Wakil Menteri Haji dan Umrah (Wamenhaj) Dahnil Anzar Simanjuntak. Foto: Metro TV/Kautsar
Pemerintah Indonesia Siapkan Skenario Haji di Tengah Konflik
M Ilham Ramadhan Avisena • 11 March 2026 13:48
Jakarta: Pemerintah menyiapkan sejumlah skenario penyelenggaraan ibadah haji tahun ini. Seiring, meningkatnya ketegangan di kawasan Timur Tengah.
Langkah tersebut diambil untuk memastikan keselamatan jemaah Indonesia tetap terjaga di tengah situasi geopolitik yang dinamis. Wakil Menteri Haji dan Umrah Dahnil Anzar Simanjuntak membeberkan arahan utama Presiden Prabowo Subianto, adalah memastikan perlindungan bagi warga negara Indonesia yang menunaikan ibadah haji.

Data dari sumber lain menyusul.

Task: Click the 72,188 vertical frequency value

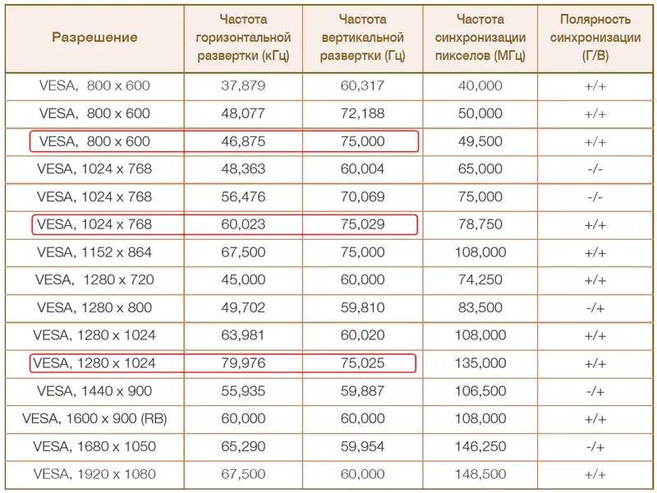Action: pos(362,113)
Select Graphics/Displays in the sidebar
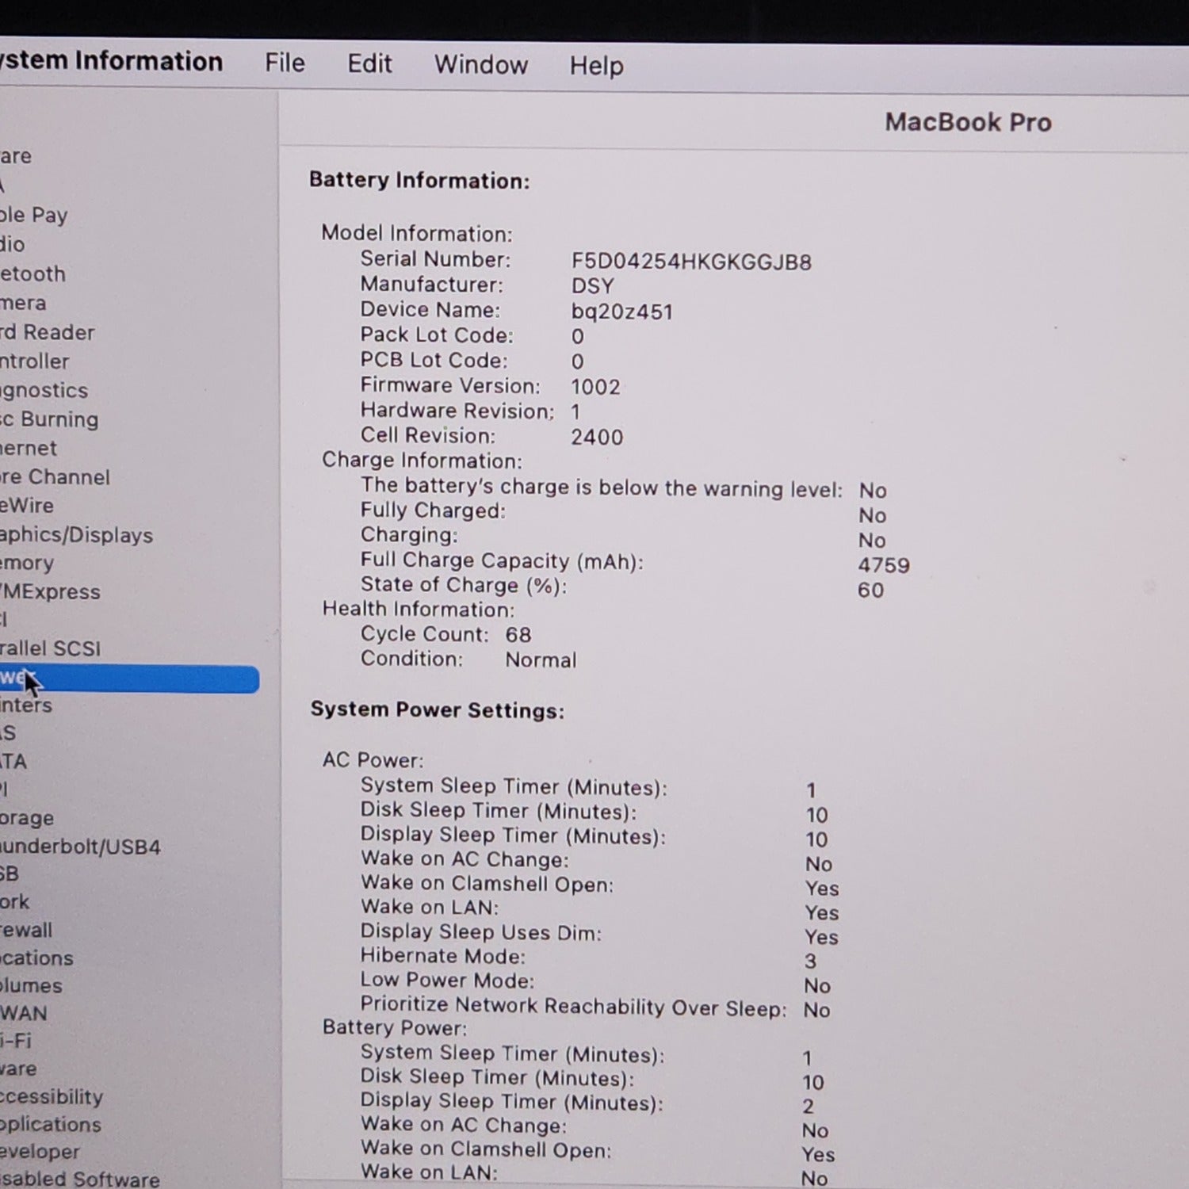The width and height of the screenshot is (1189, 1189). (x=76, y=536)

"Ini yang paling penting. Jadi, kita menyiapkan berbagai skenario dengan orientasi utama memastikan keselamatan warga negara Indonesia yang akan menunaikan ibadah haji pada bulan April," kata Dahnil di Kompleks Istana Kepresidenan Jakarta, dikutip Rabu, 11 Maret 2026.
Menurut Dahnil, pemerintah terus memantau perkembangan konflik di Timur Tengah untuk menentukan langkah yang tepat terkait penyelenggaraan haji. Sejauh ini, jadwal keberangkatan jemaah masih direncanakan sesuai agenda awal.

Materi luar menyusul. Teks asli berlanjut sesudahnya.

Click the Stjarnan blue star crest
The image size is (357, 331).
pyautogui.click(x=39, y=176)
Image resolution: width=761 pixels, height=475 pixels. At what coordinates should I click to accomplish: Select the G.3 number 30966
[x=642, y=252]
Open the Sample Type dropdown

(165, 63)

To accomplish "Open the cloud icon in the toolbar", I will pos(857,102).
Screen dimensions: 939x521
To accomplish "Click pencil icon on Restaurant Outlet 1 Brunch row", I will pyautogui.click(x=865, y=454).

"Apabila tidak ada perubahan skenario atau eskalasi konflik menurun dan hal itu menjamin keselamatan warga negara Indonesia yang berangkat haji, maka pada tanggal 22 April akan menjadi keberangkatan kloter pertama. Namun, arahan Presiden jelas, semua kondisi dan semua skenario harus disiapkan," ujarnya.
Selain menyiapkan berbagai opsi teknis, pemerintah juga melakukan koordinasi lintas kementerian guna memastikan pelaksanaan ibadah haji tetap berjalan aman. Pemerintah bahkan membuka kemungkinan pembahasan dengan DPR jika situasi keamanan memburuk.
"Kami juga akan membahas berbagai skenario dengan DPR apabila konflik menunjukkan tanda-tanda yang dapat membahayakan jemaah haji kita," kata Dahnil.

Wakil Menteri Haji dan Umrah (Wamenhaj) Dahnil Anzar Simanjuntak. Foto: Metro TV/Fachri
Sejumlah opsi yang tengah disiapkan antara lain pengaturan rute penerbangan yang lebih aman hingga kemungkinan penyesuaian jadwal keberangkatan jika kondisi di kawasan dinilai tidak kondusif.
"Misalnya jika situasi membahayakan keselamatan, maka skenario penundaan bisa saja muncul. Apabila keselamatan warga negara kita terancam, kami akan membicarakannya dengan DPR dan menyesuaikan dengan arahan Presiden," ujarnya.
Langkah antisipatif tersebut, kata Dahnil, merupakan bagian dari komitmen pemerintah untuk memastikan jemaah Indonesia dapat menjalankan ibadah dengan aman di tengah situasi global yang belum sepenuhnya stabil.